_Problem to solve_
If a line in the records below contains the word "agent", return that line.

_Data extracts_
━━━━
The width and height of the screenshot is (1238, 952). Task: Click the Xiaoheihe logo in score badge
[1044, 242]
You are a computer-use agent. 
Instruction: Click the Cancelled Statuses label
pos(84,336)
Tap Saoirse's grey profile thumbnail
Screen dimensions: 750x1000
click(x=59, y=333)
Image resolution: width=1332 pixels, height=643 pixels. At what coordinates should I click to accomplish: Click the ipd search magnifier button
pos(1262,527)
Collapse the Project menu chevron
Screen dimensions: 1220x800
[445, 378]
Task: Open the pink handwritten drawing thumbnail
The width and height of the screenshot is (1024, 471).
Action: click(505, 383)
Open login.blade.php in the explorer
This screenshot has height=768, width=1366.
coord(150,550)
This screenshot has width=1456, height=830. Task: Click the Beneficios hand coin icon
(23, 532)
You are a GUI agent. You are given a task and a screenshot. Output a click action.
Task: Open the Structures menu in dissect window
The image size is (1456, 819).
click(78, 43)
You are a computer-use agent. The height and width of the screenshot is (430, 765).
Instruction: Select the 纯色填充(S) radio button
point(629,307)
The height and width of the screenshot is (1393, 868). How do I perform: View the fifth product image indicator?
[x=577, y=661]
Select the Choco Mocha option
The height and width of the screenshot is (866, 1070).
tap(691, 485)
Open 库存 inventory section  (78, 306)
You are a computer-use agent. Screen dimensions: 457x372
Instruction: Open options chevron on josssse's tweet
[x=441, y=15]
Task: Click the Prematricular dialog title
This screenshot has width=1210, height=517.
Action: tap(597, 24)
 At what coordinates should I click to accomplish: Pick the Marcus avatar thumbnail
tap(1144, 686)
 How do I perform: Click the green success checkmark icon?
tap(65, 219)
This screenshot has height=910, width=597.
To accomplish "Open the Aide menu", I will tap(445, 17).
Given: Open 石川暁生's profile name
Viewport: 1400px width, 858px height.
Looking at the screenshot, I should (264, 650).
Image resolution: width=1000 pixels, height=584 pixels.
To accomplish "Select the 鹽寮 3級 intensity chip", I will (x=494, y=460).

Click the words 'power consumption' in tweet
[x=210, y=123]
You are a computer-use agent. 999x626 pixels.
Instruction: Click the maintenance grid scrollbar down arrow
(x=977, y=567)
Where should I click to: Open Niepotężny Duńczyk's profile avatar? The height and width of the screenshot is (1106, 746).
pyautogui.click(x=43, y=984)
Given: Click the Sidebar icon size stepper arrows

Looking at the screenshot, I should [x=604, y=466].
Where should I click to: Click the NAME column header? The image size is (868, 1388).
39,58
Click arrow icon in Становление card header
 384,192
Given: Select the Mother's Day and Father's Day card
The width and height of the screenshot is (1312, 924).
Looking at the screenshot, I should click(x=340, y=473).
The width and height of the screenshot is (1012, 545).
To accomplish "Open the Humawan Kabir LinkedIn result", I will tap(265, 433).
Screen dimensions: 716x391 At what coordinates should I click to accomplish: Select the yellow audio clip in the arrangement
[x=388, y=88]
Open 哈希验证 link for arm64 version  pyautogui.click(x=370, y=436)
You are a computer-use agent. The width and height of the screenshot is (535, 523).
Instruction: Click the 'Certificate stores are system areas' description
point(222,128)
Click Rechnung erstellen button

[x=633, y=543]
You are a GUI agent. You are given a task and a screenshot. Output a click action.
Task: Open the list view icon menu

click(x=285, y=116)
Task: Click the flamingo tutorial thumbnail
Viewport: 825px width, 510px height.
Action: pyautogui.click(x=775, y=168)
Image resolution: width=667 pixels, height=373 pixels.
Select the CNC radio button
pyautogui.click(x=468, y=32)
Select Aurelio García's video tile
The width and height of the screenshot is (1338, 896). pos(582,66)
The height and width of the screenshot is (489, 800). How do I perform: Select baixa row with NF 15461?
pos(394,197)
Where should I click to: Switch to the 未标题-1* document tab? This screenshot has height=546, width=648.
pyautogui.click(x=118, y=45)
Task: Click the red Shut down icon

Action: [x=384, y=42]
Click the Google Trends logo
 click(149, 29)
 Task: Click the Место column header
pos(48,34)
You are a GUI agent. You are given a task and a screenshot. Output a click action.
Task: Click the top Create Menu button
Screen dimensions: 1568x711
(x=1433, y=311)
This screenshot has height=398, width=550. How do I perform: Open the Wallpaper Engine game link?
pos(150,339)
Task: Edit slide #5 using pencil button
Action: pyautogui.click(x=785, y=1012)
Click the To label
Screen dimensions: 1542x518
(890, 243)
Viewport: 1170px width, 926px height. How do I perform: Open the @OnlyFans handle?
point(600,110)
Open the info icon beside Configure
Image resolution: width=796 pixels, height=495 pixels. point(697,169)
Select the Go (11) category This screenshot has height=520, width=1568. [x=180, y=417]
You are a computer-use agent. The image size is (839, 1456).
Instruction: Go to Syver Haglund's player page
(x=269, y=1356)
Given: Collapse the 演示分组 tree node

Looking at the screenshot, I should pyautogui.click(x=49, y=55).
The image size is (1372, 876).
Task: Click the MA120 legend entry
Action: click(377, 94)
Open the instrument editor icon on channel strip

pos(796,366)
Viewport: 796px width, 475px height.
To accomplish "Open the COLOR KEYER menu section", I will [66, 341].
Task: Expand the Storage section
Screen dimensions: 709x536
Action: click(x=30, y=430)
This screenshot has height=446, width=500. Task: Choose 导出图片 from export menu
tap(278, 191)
━━━━
_Expected answer_
You are a computer-use agent. 
You are a GUI agent. You are given a task and a screenshot. Output a click action.
You are a computer-use agent. The height and width of the screenshot is (430, 765).
You are a computer-use agent. Screen dimensions: 457x372
You are a computer-use agent. 999x626 pixels.
You are a computer-use agent. The width and height of the screenshot is (535, 523).
You are a GUI agent. You are given a task and a screenshot. Output a click action.
You are a GUI agent. You are given a task and a screenshot. Output a click action.
You are a computer-use agent. The image size is (839, 1456).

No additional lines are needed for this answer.